Problem statement
Copy out every line in the records below that contains the word "dining".

Provided data
++++

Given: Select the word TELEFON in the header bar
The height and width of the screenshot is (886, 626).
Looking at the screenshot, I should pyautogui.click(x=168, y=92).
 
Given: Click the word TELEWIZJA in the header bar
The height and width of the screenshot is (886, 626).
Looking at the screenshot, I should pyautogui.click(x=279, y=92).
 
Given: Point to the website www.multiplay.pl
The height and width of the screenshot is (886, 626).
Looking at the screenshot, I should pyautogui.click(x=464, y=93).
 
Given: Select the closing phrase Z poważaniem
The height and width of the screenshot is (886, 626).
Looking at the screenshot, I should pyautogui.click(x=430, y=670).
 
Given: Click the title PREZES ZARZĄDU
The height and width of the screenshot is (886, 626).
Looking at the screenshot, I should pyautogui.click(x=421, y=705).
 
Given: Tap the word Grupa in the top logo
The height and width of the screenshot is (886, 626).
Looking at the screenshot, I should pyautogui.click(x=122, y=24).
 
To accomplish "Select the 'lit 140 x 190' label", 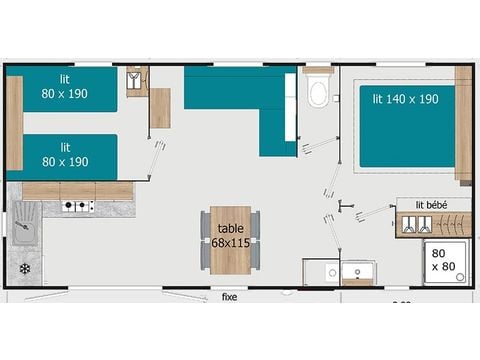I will click(x=406, y=100).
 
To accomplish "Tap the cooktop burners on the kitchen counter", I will click(x=78, y=207).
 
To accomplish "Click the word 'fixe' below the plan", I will click(x=230, y=296).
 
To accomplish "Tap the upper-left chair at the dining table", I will click(x=205, y=222).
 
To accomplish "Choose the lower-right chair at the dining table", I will click(x=256, y=256).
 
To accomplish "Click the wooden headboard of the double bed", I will click(x=463, y=124).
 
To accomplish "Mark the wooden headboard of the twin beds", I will click(x=14, y=122).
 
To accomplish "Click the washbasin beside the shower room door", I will click(x=356, y=271).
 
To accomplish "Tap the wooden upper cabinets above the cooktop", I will click(x=78, y=190).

++++

Reply
To accomplish "Tap the upper-left chair at the dining table", I will click(x=205, y=222).
To accomplish "Choose the lower-right chair at the dining table", I will click(x=256, y=256).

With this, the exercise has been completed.